Several demonstrators AFP spoke to said their relatives had been given United Arab Emirates visas by travel agencies following advertisements in local newspapers for Sudanese men to work as security guards for a UAE firm called Black Shield. "My brother traveled to UAE on Aug. 20, but six days ago we lost contact with him," said Salma Mohamed, one of the demonstrators. "We saw on social media that he and others had been taken to Libya or Yemen.

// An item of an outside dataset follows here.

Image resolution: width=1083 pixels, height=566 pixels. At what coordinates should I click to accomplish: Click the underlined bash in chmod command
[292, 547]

We have no information, we want him to return."
Another demonstrator, Imad Osman, handed out sweets to fellow protesters after he was told that his son was returning from Libya. "My son traveled in September to UAE, but 10 days ago we lost contact with him," Osman said. "Today he informed me that he and some others were brought back from Ras Lanuf in Libya to Abu Dhabi."

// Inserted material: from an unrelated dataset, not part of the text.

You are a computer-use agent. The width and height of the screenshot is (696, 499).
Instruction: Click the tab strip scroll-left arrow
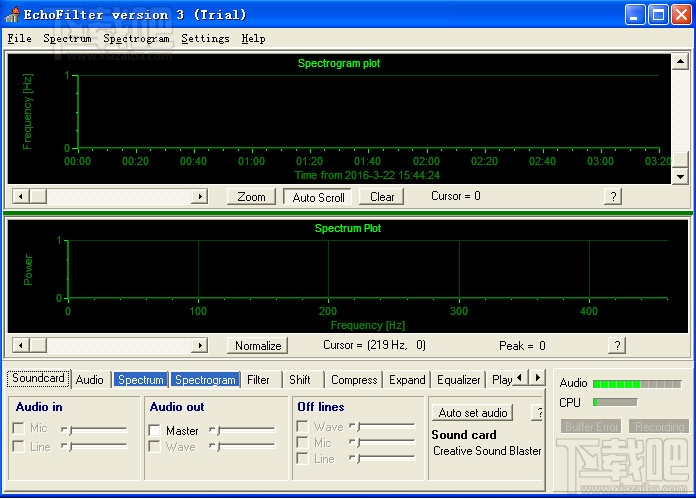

Two protesters said their relatives had traveled to the United Arab Emirates to work for a security service company as guards, as reported by Reuters. They had then been transferred to Ras Lanuf oil terminal in Libya last week, before returning to the UAE after protests over their case in Sudan. Ras Lanuf is one of the oil ports that has been blockaded since Jan. 18 by groups loyal to putschist Gen. Khalifa Haftar.
The UAE is Haftar's most important supporter in a conflict that has increasingly become a proxy war. The UAE has also been a prominent player in Sudan, where it has close ties to top military officials who toppled former President Omar al-Bashir last year after months of street protests.
Sudan sent troops to fight in the Saudi-led coalition in Yemen, in which the UAE also participated, though Sudan's transitional government, which is sharing power with the military, has said it is drawing down its presence there.
Foreign fighters and guards including many from Sudan have been used in Libya and Yemen many times. The U.N. said in a December report that five Sudanese and four Chadian armed groups had contributed thousands of combatants to fight in Libya. A separate U.N. report on Sudan released this month also said that many Arabs from the conflict-wracked region of Darfur were fighting as "individual mercenaries" alongside Libyan warring parties.